Crazy house guy: Crazy house guy has this 3 story old wooden house buried in the middle of an upper middle class neighbourhood. You might not notice it at first as it's buried among trees, there's no lawn due to the crazy foliage and weirdness everywhere, (crazy house guy has a standard or slightly smaller than standard city lot and I am unsure how he got it so wild looking). The first time I saw it I thought it was a burnt down building, it took me about a month to realize that no thats just how it looks. He's always working on it out back but it never looks any different. Crazy house guy never has less than 9 giant bags of cat littler on his "porch" (not sure it really qualifies as porch but whatever), and his latest addition is an old toilet. I once found a woman staring at it in the back alley. She stopped me and asked "Have you seen this?" I smiled and said "Yes I have". She said "What is it?" I didn't really know how to answer that. I looked back when I got to the end of the block and she was still staring at it in wonder. I really like crazy house guy. I recently learned that crazy house guy is actually a mathematics professor, go figure.

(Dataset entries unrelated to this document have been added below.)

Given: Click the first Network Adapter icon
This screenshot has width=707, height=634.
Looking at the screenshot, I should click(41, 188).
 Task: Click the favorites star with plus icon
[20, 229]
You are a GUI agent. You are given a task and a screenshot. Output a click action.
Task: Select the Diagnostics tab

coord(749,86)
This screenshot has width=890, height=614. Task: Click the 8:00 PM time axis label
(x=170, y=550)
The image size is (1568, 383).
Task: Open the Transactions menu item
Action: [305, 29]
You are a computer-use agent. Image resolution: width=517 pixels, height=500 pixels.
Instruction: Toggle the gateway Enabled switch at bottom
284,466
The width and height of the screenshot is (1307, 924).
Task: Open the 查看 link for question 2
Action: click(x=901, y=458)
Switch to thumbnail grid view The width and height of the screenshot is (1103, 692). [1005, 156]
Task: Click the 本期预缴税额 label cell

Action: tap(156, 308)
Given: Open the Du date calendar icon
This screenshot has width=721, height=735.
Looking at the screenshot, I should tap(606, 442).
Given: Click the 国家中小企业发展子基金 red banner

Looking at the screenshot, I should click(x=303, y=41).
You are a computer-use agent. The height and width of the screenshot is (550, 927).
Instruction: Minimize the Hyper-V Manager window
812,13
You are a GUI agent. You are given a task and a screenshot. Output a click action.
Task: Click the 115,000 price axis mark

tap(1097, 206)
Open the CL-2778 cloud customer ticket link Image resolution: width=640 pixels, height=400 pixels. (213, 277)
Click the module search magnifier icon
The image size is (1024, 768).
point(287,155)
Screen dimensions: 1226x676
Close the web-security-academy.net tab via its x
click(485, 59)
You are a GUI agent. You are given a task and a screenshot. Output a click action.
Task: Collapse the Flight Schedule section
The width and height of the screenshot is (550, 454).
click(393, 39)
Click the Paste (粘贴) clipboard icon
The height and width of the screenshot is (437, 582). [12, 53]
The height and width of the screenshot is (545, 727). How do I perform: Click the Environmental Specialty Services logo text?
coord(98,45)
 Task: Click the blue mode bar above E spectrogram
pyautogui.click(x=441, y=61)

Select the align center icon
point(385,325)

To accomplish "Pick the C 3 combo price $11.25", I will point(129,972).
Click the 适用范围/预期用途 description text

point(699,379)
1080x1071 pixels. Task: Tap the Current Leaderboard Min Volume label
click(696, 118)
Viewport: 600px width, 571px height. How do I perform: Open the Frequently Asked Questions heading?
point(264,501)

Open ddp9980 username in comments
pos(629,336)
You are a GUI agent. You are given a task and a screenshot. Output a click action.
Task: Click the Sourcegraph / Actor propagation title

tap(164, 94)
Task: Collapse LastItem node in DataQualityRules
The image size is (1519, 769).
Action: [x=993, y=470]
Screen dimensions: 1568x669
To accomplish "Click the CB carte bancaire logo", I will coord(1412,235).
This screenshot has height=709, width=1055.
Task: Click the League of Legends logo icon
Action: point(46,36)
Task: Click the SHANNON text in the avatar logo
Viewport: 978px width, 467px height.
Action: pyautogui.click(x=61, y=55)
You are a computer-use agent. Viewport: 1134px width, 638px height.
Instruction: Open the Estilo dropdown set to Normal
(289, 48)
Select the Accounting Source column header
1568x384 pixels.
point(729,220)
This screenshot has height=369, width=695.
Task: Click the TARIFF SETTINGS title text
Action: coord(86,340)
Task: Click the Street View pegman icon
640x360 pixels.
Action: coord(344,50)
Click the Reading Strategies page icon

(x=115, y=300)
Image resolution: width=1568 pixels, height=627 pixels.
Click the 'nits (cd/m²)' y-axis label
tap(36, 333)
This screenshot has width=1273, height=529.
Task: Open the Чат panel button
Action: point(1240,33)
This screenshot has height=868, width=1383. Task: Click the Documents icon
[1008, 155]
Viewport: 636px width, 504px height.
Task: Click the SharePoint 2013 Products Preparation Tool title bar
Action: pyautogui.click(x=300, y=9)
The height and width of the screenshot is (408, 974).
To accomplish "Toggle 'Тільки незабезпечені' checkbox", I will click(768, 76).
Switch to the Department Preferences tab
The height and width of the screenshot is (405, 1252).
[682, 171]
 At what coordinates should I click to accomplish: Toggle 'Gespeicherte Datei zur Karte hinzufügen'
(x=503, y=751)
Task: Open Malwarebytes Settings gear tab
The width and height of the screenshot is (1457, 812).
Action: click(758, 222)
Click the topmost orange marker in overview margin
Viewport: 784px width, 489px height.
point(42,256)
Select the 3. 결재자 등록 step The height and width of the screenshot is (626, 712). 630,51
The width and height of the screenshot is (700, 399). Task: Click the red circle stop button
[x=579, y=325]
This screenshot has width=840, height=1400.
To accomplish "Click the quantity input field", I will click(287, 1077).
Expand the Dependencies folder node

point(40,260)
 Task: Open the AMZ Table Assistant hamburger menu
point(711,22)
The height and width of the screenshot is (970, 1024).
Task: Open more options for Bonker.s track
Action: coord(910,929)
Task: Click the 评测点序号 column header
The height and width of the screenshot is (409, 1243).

Linen Guy: Linen guy is new to the neighbourhood. He wears khaki pants, a white linen shirt, straw sunhat and metal rimmed sunglasses EVERY TIME I see him. He is very clean, he walks about the neighbourhood at a rapid pace, never stops and NEVER speaks to anyone. I was disappointed when he ignored me when I said good morning one day but I've made my peace with it. I like to imagine that linen guy is a multimillionaire who is recently recovering from a crack/heroin/crystal meth addiction and he walks to keep himself straight.
7:17 am guy and the regular dog: When we first moved here this guy walked his dog and every morning at 7:17 am his dog crapped on my lawn. At first I was kinda grossed out but then he just became a regular part of my morning, he always picks it up so at least he's polite. He stopped a while back and I though perhaps he switched dog food but then I saw him with a foot brace on so I think he just wasn't making it over this far. I hope he comes back. I liked him.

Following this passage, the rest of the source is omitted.